Birmania, Mohammed come Aylan annegato durante la fuga dalla guerra...
Il padre del bimbo rivela l’accaduto in
un’intervista trasmessa alla Cnn: l’attacco dei birmani e poi il fiume da
attraversare diretti al campo di raccolta in territorio bengalese
di Paolo Salom
Si era detto: mai più. E invece ci
ritroviamo ancora una volta a osservare sgomenti il corpicino di un bambino
riverso nel fango della battigia, pochi stracci addosso, forse un pannolino. La
sua vita si è spenta nelle acque limacciose del fiume Naf, mentre con la madre,
il fratellino e lo zio cercava di sfuggire a un destino di persecuzione e sofferenza,
quel destino che si è appiccicato addosso al popolo Rohingya come le mosche al
miele. Mohammed Shohayet aveva 16 mesi soltanto e forse una vaga idea di che
cosa fosse l’esistenza.
Come per il piccolo Aylan Kurdi, trovato su una spiaggia turca nel settembre 2015, annegato mentre cercava di sfuggire con la
famiglia alla guerra civile in Siria, l’immagine sta facendo il giro del mondo,
di social media in social media, suscitando emozione e anche rabbia. Perché un
bambino non dovrebbe morire così. Ma quanti Mohammed hanno conosciuto questa
fine nelle acque calde ma infide che separano, prima di gettarsi nel Golfo del
Bengala, la Birmania dal Bangladesh?
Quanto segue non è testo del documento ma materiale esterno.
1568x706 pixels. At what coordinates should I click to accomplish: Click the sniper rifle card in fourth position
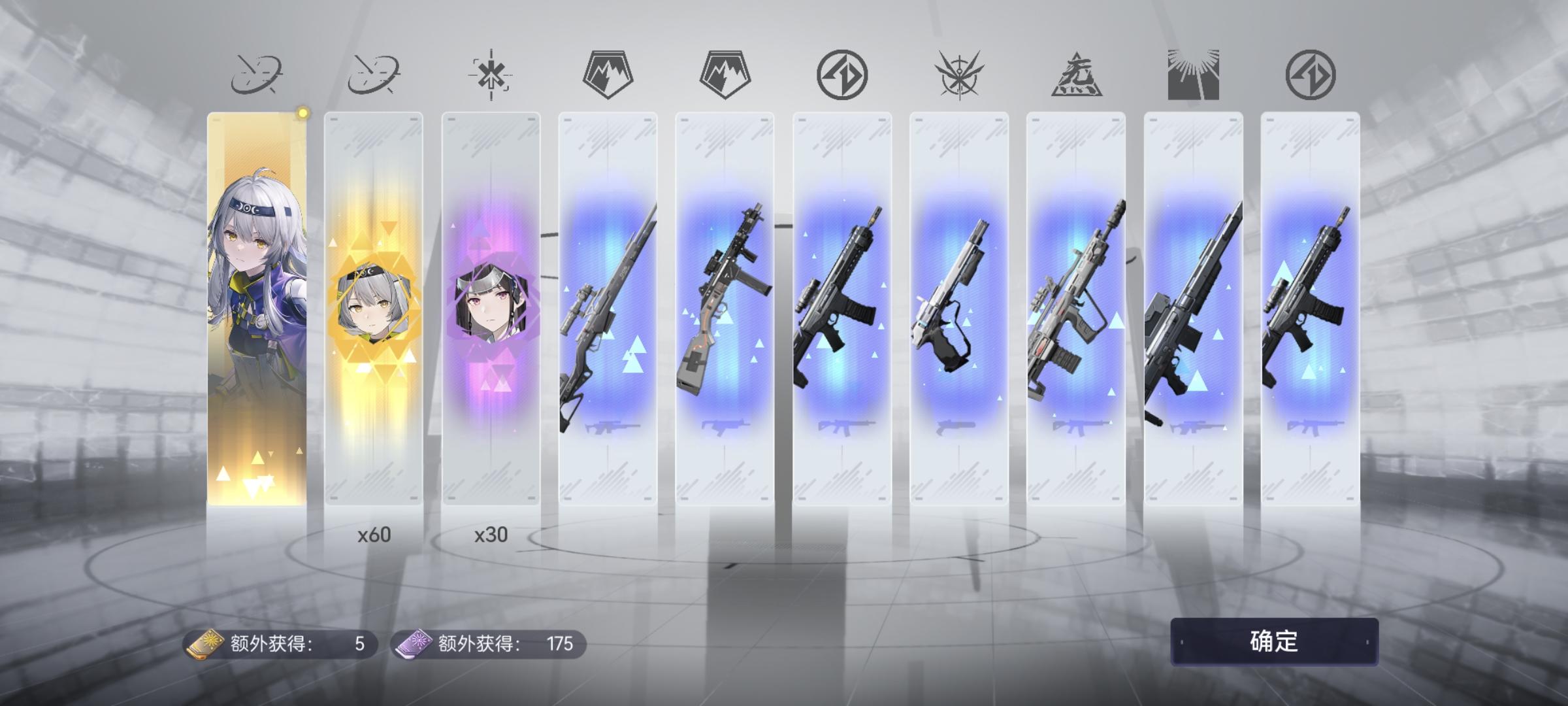click(x=608, y=314)
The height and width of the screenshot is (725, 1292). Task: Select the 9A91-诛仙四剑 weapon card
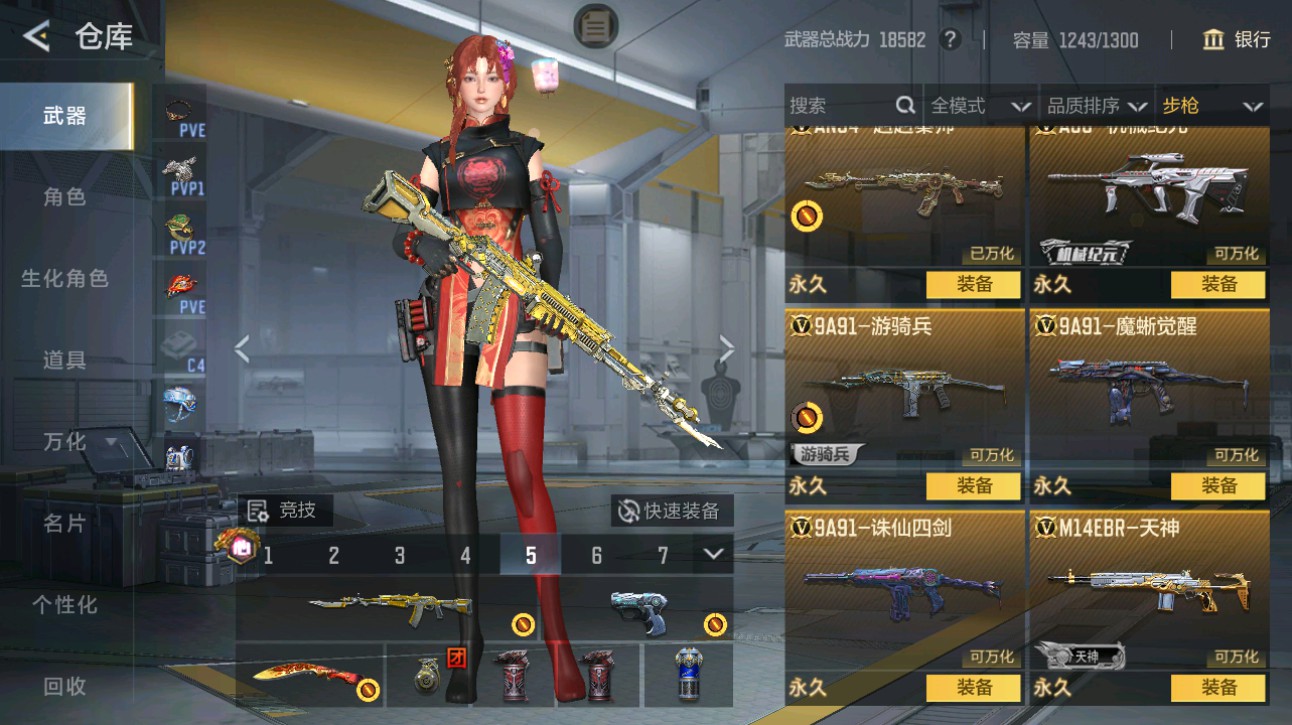[904, 590]
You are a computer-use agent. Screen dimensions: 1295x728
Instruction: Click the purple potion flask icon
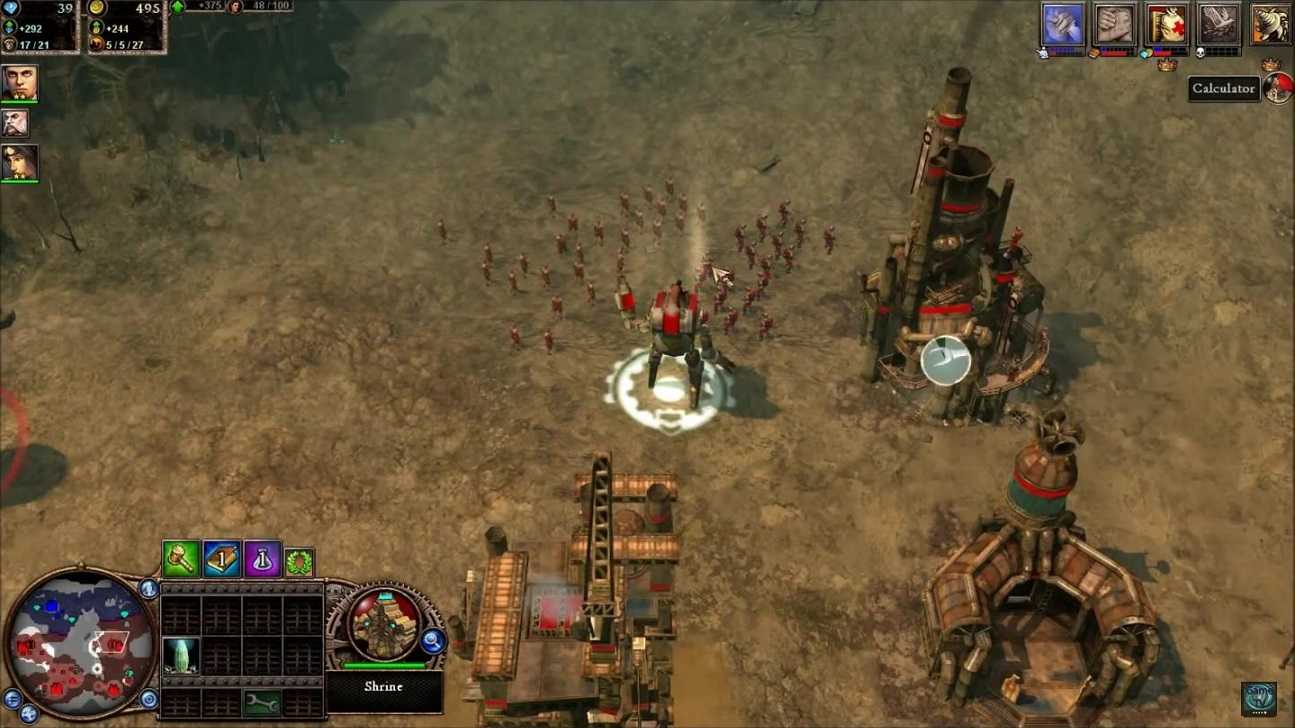coord(261,559)
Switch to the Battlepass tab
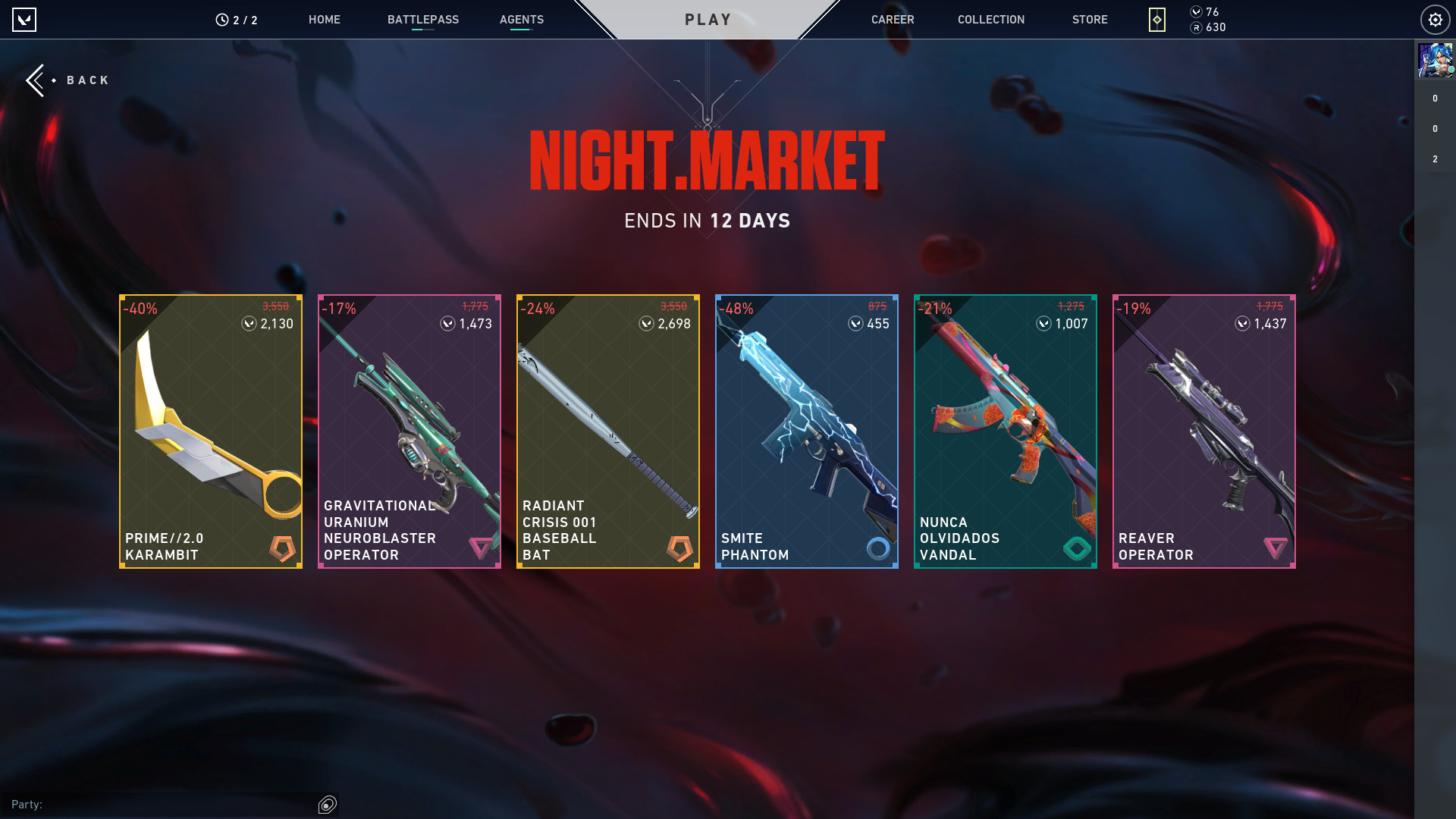1456x819 pixels. pyautogui.click(x=422, y=20)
Da tempo organizzazioni umanitarie come
Amnesty International e Human Rights Watch stanno cercando di sollevare il velo
di omertà che cela al mondo quanto sta accadendo nello Stato birmano di
Rakhine, all’estremo occidente. Persino una dozzina di premi Nobel hanno levato
la loro voce — nella forma di una lettera aperta a un altro premio Nobel, Aung
San Suu Kyi, ora al vertice del governo nel Paese del Sud-Est asiatico — ,
perché si faccia finalmente qualcosa per fermare le uccisioni indiscriminate, i
bombardamenti di poveri villaggi da parte di moderni elicotteri da guerra, la
caccia all’uomo che ha spinto migliaia di Rohingya a cercare rifugio oltre
confine, con i rischi che le fughe organizzate così portano con sé. La risposta
delle autorità birmane finora è stata monocorde: «È tutto inventato, solo
propaganda». Anche Aung San Suu Kyi, un tempo paladina dei diritti umani, oggi
criticata per la sua indifferenza al problema, si è limitata ad attribuire alle
«esagerazioni dei media occidentali» le notizie che denunciano un «vero e
proprio genocidio ai danni dei Rohingya».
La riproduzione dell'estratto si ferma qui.